I just tested all 3 of my tanks and my nitrates are in the red which is above 100ppm according to my test kit. Should I not does with the KNO3 and just keep dosing with the KH2PO4, traces and use some potassium liquid I have from seachem? The fish in all the tanks seem to be doing fine. 

I do have hair algae on my althernaria(sp) and my limnophilia in the 92 and green spot algae on my glass in my 30.


----------



## acbaldwin (Nov 3, 2005)

My master FW test kit also gave me these readings in my big tank. Fish/pplants/algae were fine, so I tried Jungle QuickDip test strips (ph, kh, gh, NO3, NO2) and have actually gotten pretty good results. They are excellen for just getting a general idea of the levels, my fish tell me the rest.

No, I'm not crazy, why?


----------



## steel1212 (Feb 21, 2006)

How much where the readings off on the 2 kits? I would just hate to stop dosing with the nitrates and then end up needing it. I would love to get rid of the hair algae on those 2 plants and the spot algae in my 30.


----------



## BryceM (Nov 6, 2005)

Not to but in to the SWOAPE forum, but I'd seriously recommend verifying your readings before making any changes. I found huge discrepancies between my 'other' kit and readings from a Lamotte kit.

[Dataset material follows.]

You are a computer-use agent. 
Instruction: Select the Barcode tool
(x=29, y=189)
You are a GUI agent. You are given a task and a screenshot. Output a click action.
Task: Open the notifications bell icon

Either make a standard solution to compare against or get another test kit to check your readings against. Just my $0.05....


----------



## acbaldwin (Nov 3, 2005)

In my well planted 55 gallon (running an Emperor 400, aka "overkill") the nitrates were reading around 120ppm. The month before that I was reading 30ppm on the exact same kit. I got the test strips (which I only got because they did gh/kh) and my NO3 was reading around 35ppm, which is about where I expected. They were only about 8 bucks for a bottle of them.


----------



## MatPat (Mar 22, 2004)

steel1212 said:


> I just tested all 3 of my tanks and my nitrates are in the red which is above 100ppm according to my test kit. Should I not does with the KNO3 and just keep dosing with the KH2PO4, traces and use some potassium liquid I have from seachem? The fish in all the tanks seem to be doing fine.
> 
> I do have hair algae on my althernaria(sp) and my limnophilia in the 92 and green spot algae on my glass in my 30.


I really hate to advise anyone not to dose on the basis of a hobbyist test kit. Those kits have gotten more people (including myself) into trouble! If you are having any algae issues the first things to look into is low CO2 levels. Hair algae, along with most other types of algae, is indicative of Low CO2, then low NO3 then low PO4. Green Spot is caused by low CO2 or low PO4. Being you have both types, I would assume your CO2 or PO4 is a bit on the low side.

Have you been adding any PO4 to your tank and if so how much per dose and for how long?


----------